Dallas County DA Wants Appellate Court to Reconsider New Trial for Former Priest and Sex Offender

By Jennifer Emily
Dallas Morning News
October 31, 2011

The Dallas County district attorney's office has asked the Texas Court of Criminal Appeals to reconsider its ruling that overturned the conviction and life sentence of a former Catholic priest accused of sexually assaulting an 18-year-old man.

The appellate court ordered a new trial in September because prosecutors did not tell the defense about a possible civil suit against John Anthony Salazar. The court said that had the information been given to the defense, Salazar's 2005 trial may have had a different outcome.

Both the district attorney's office and an attorney for Salazar, Robert Udashen, declined to comment about the case last week.

At Salazar's trial, former State District Judge Gary Stephens forbade questions about a possible lawsuit during cross-examination of the man who said Salazar sexually assaulted him. Had the defense been allowed to question the man about the lawsuit, attorneys likely would have asked about his motive for filing a complaint against Salazar and whether it involved financial gain.

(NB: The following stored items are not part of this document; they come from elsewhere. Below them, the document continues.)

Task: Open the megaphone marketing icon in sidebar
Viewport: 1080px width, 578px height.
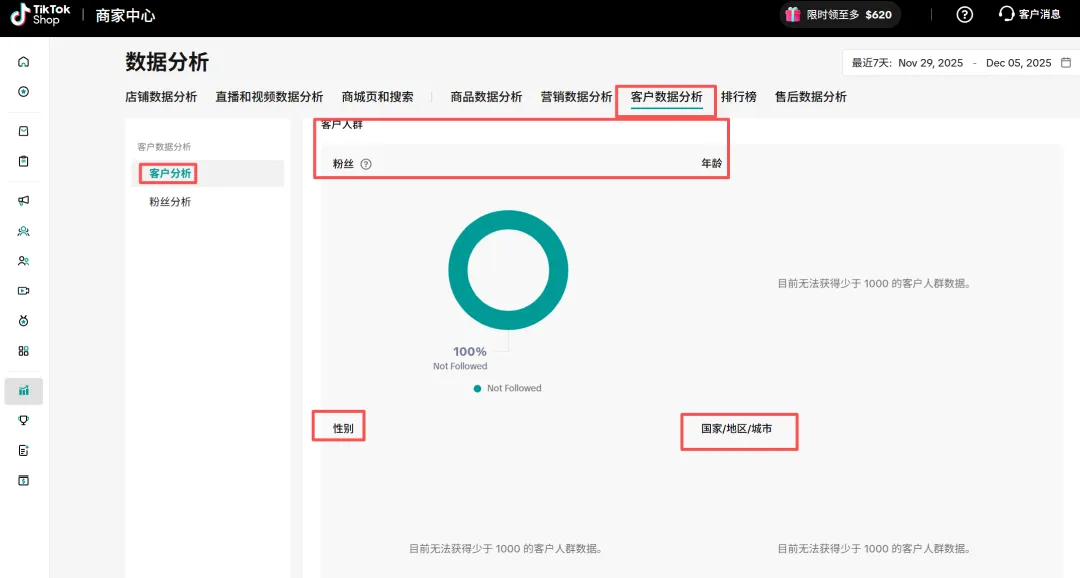Action: click(23, 200)
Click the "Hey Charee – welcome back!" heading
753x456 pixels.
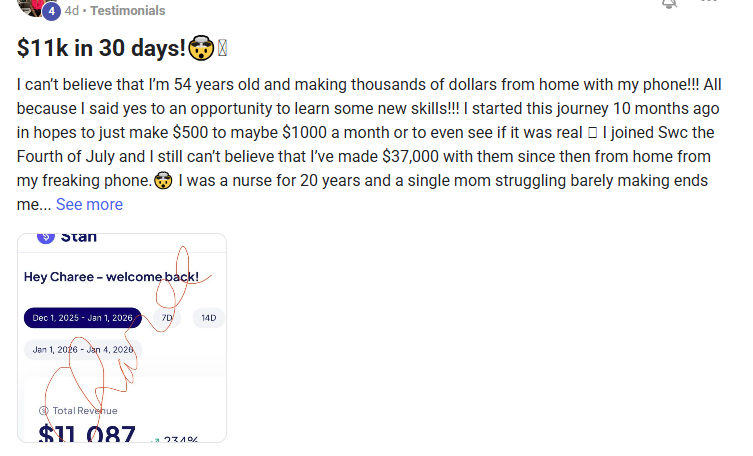111,276
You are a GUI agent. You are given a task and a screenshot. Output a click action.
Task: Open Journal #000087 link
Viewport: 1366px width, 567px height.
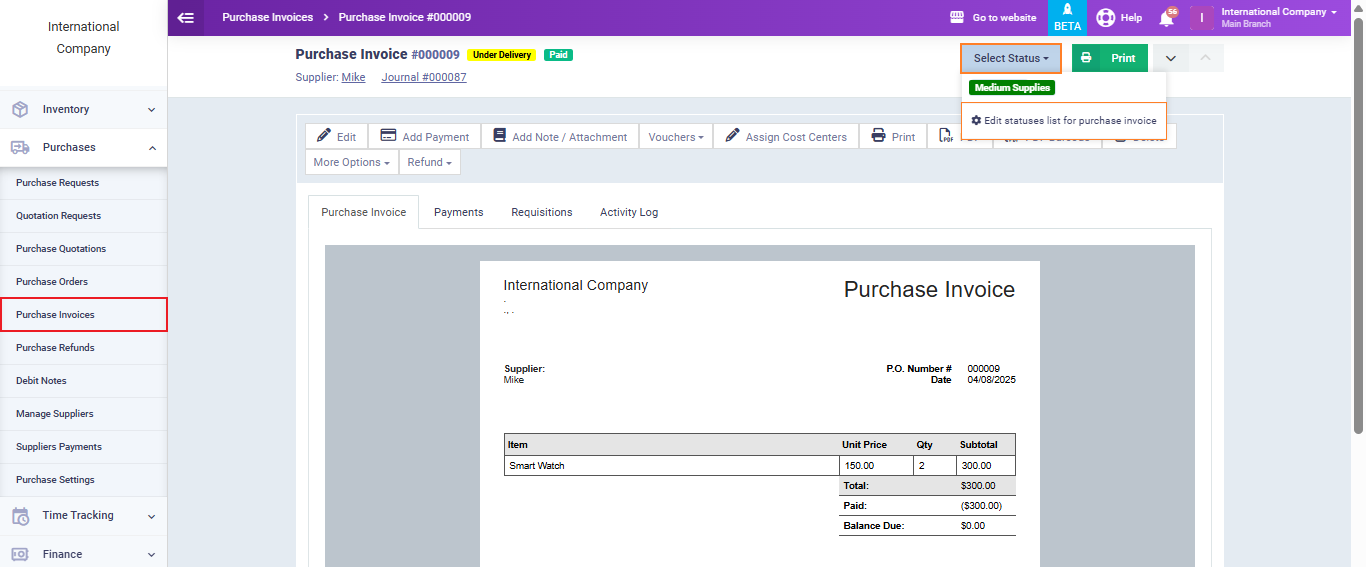coord(423,77)
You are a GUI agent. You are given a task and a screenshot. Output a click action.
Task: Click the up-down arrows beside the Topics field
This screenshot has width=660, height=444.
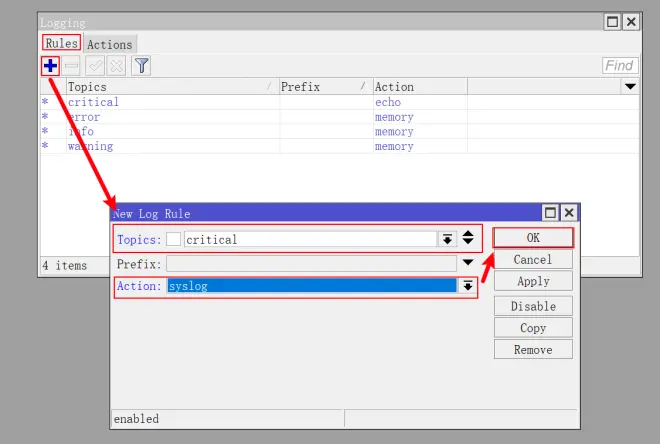point(467,239)
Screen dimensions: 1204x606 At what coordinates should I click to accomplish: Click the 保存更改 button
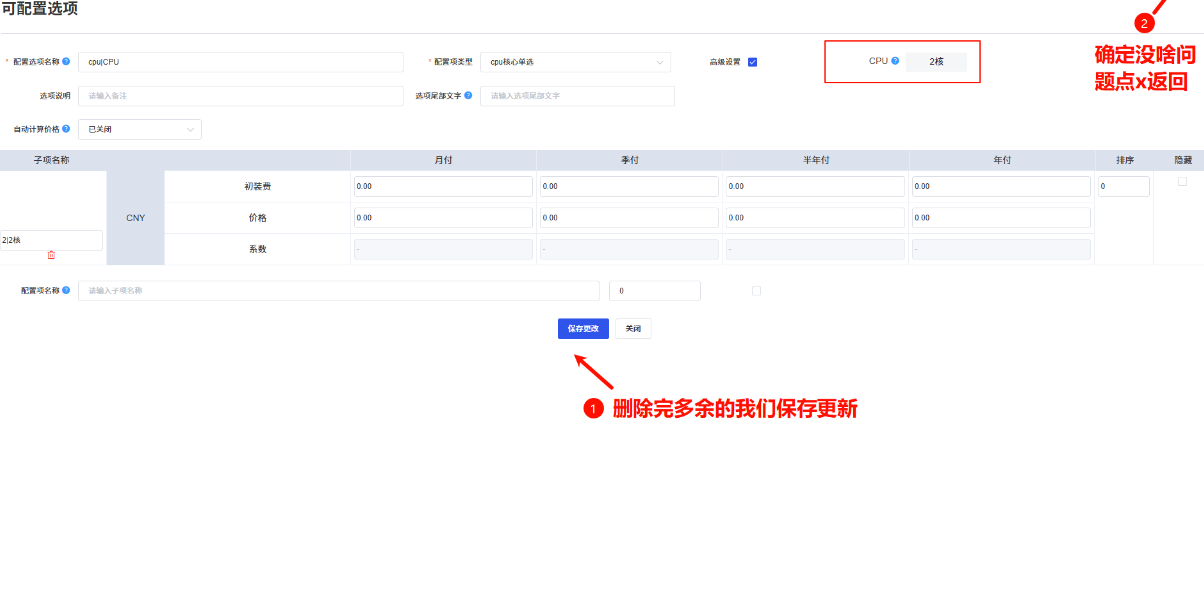pyautogui.click(x=582, y=328)
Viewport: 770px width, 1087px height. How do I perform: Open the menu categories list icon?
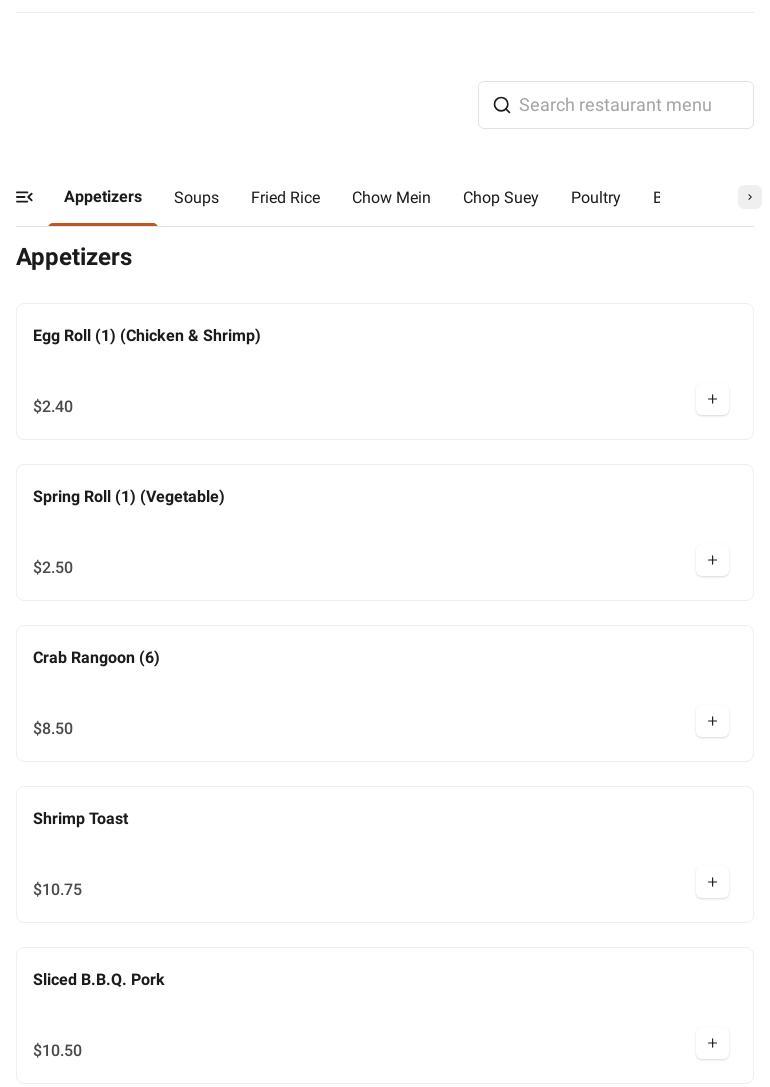click(x=25, y=198)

Court records show that during a conference at the judge's bench that was not part of the trial record, defense attorneys asked to question the man about a possible lawsuit. But Stephens denied the request because there was no evidence then of a lawsuit.

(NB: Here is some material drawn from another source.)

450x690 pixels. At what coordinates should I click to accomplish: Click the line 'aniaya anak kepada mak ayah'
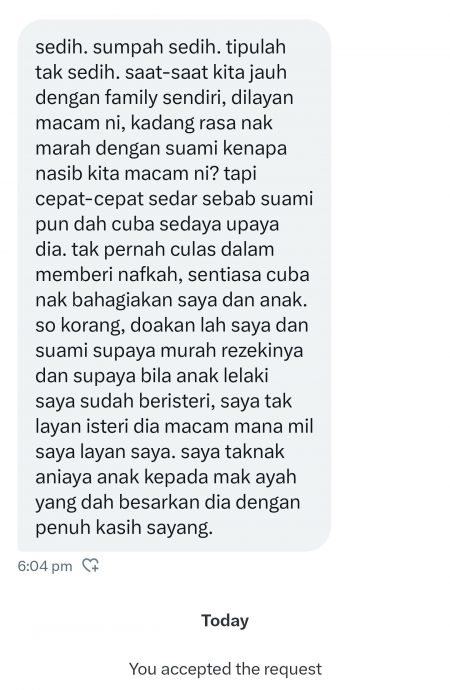pos(166,477)
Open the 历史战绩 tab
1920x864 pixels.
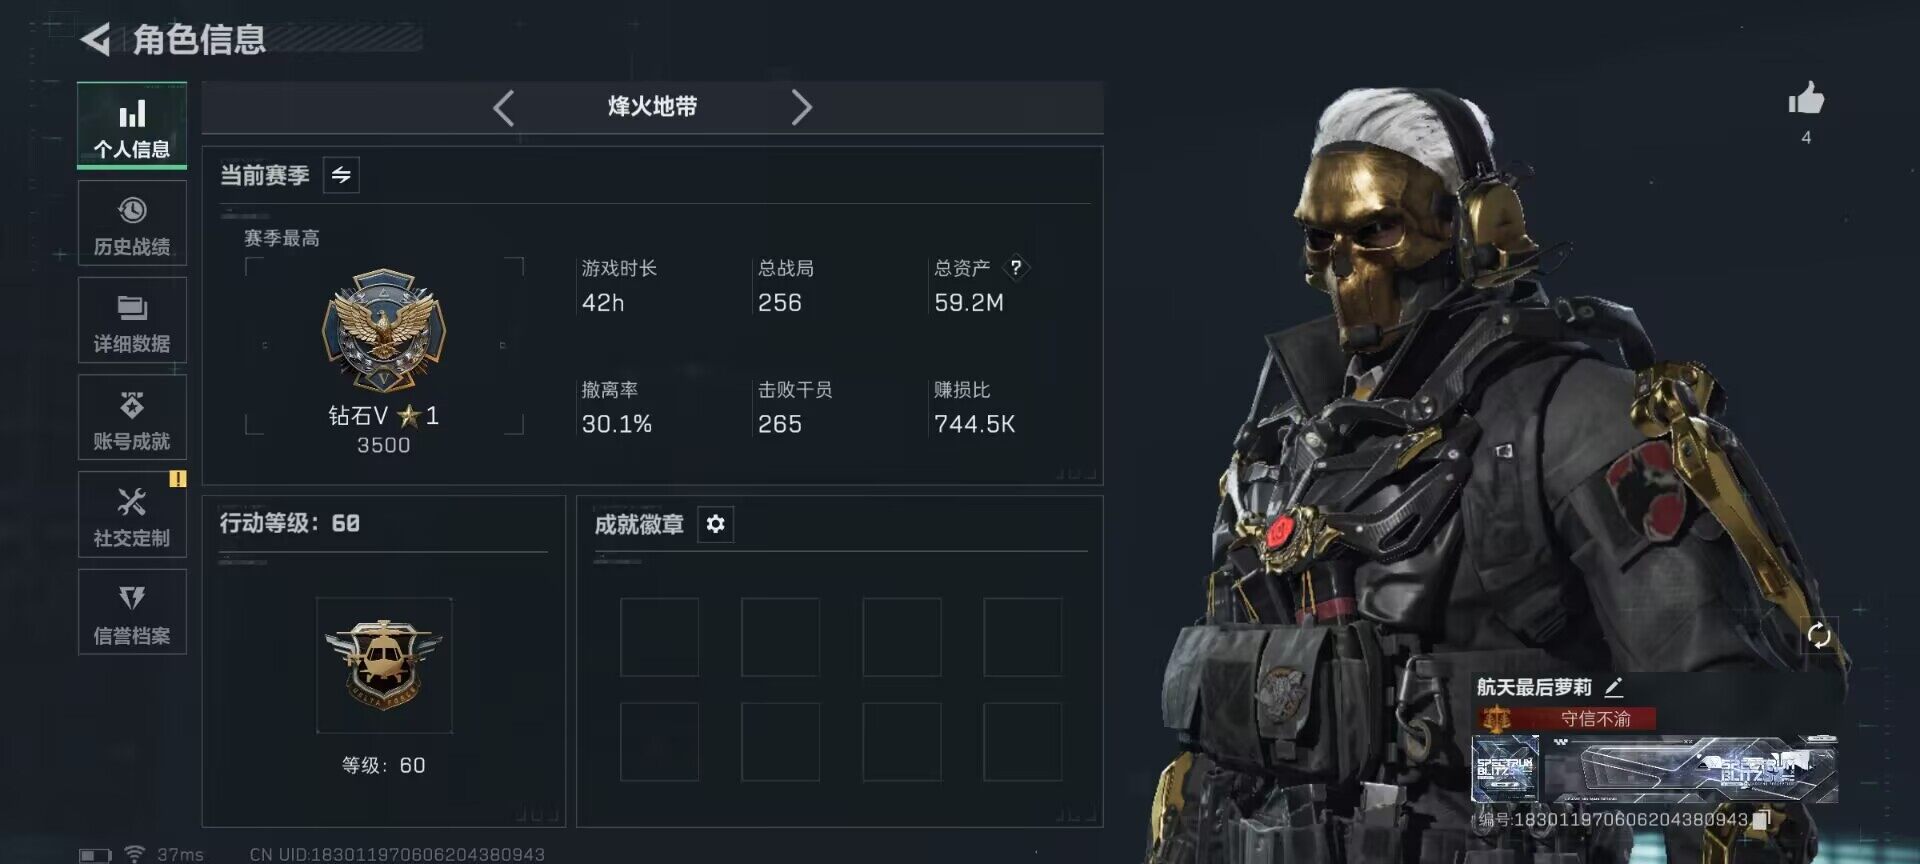(x=132, y=223)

Salazar's attorneys were notified 45 minutes after the jury began deliberating his criminal case that a lawsuit was filed.

In court records, one of Salazar's trial attorneys wrote that the timing of the lawsuit was "deliberately calculated," saying it "amounts to a little more than a fraud."

A U.S. Supreme Court ruling -- Brady vs. Maryland -- requires that prosecutors give the defense any information they uncover that would help the defendant.

Dallas County prosecutors Felicia Wasson and Carmen White did not show Stephens or the defense a letter to a civil attorney discussing a possible civil suit about the sexual assault. Wasson, whose last name is now Oliphant, is no longer with the district attorney's office and could not be reached for comment.

In the Dallas County case, the man testified that Salazar -- a longtime family friend and priest -- sexually assaulted him after the two attended a wedding in September 2003. Salazar was technically a priest at the time but had been stripped of his duties and was no longer acting or dressing as a priest.

The man testified that he was assaulted after drinking too much. He said he was too intoxicated to resist Salazar, who had offered to take care of him.

Salazar has two previous convictions for molesting boys in California in the 1980s. He was charged in other cases but not prosecuted.

Salazar was on parole in 1991 when he began working at Church of the Holy Spirit in Tulia, Texas. Congregation members were not told of his criminal past. Salazar was one of at least eight priests brought from Catholic treatment centers for sex offender priests to the Amarillo Diocese.

Tahira Merritt, an attorney for the man and others who sued the Amarillo Diocese for abuse involving Salazar, said the cases were settled for undisclosed amounts in 2006 and 2007.

Merritt said that the man who said Salazar sexually assaulted him after the wedding is willing to testify again if the case is retried.

"We're waiting to hear from the district attorney," she said. "Whatever they need."